===== Listed entries =====
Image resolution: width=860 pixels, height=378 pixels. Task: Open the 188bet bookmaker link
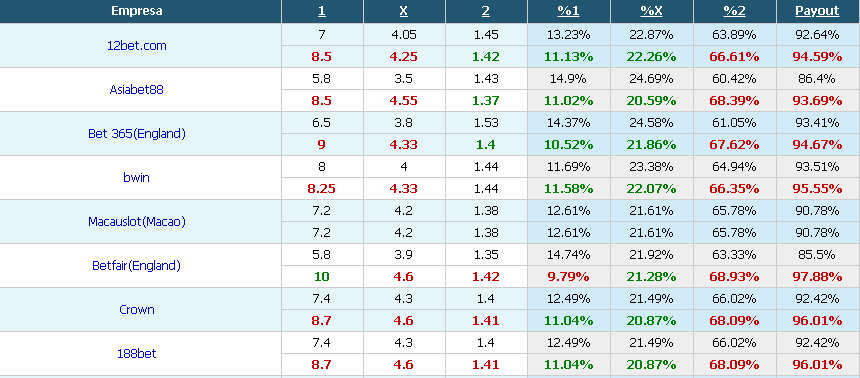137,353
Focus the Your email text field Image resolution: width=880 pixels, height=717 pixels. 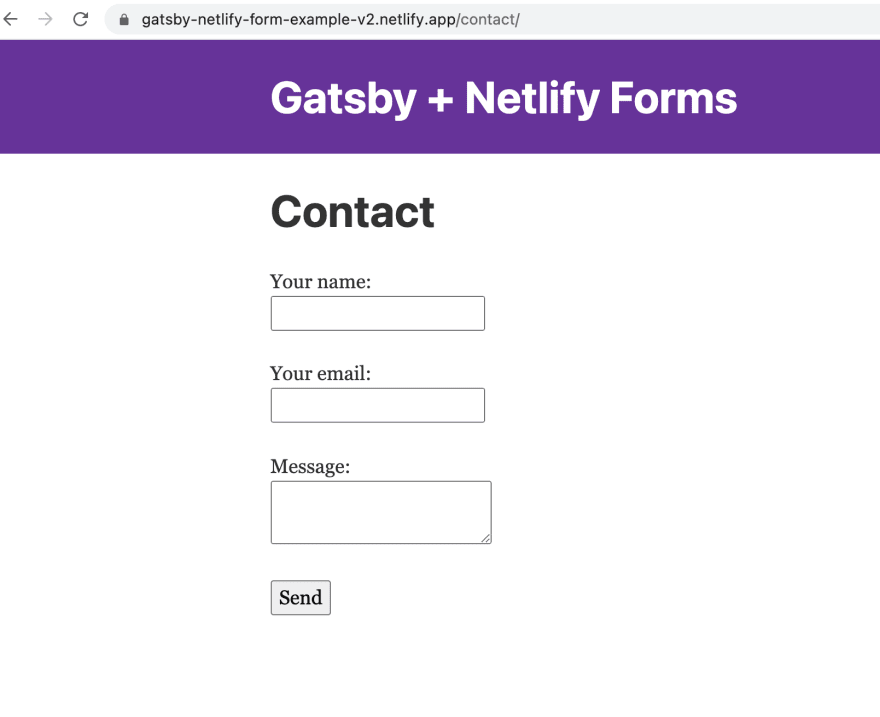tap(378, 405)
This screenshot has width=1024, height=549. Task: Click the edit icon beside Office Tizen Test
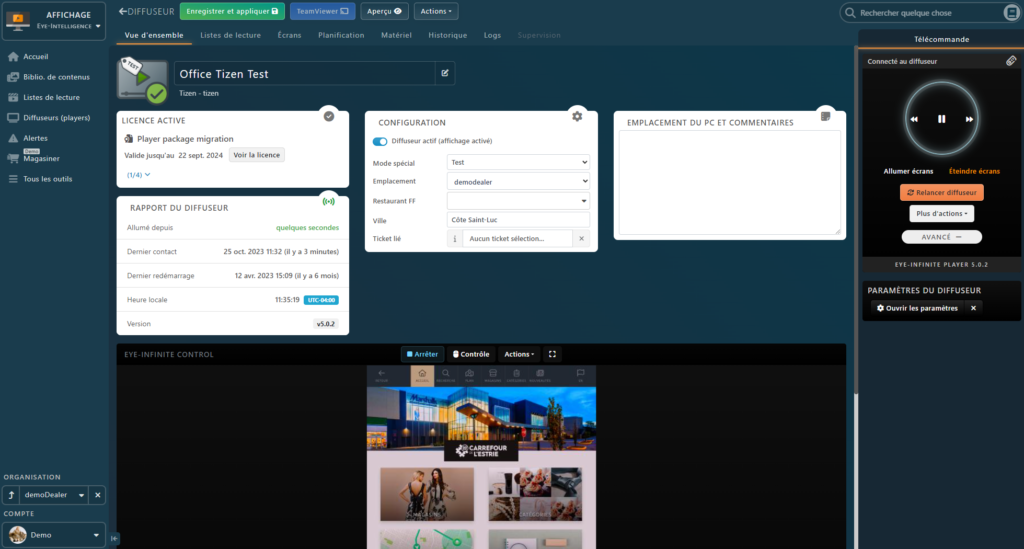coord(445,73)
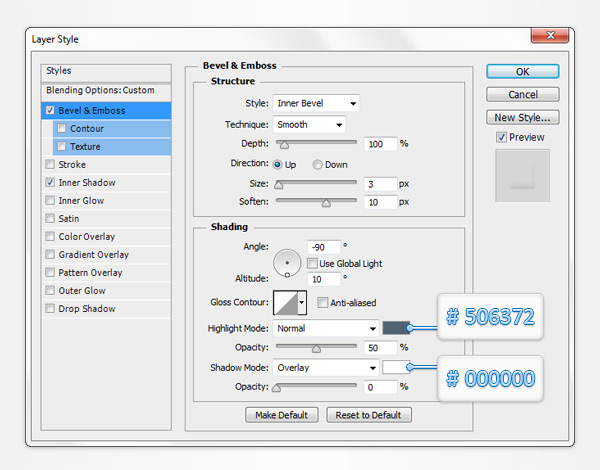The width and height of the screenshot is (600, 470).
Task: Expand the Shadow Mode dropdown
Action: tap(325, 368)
=====
Your copy should hold only the lines from the line with "This screenshot has" through the end of the data above, both ends included, transcribed exactly and without pictures.

- **Response**:
This screenshot has width=1024, height=549. Task: Click the edit icon beside Office Tizen Test
coord(445,73)
The width and height of the screenshot is (600, 470).
Task: Expand the Shadow Mode dropdown
Action: tap(325, 368)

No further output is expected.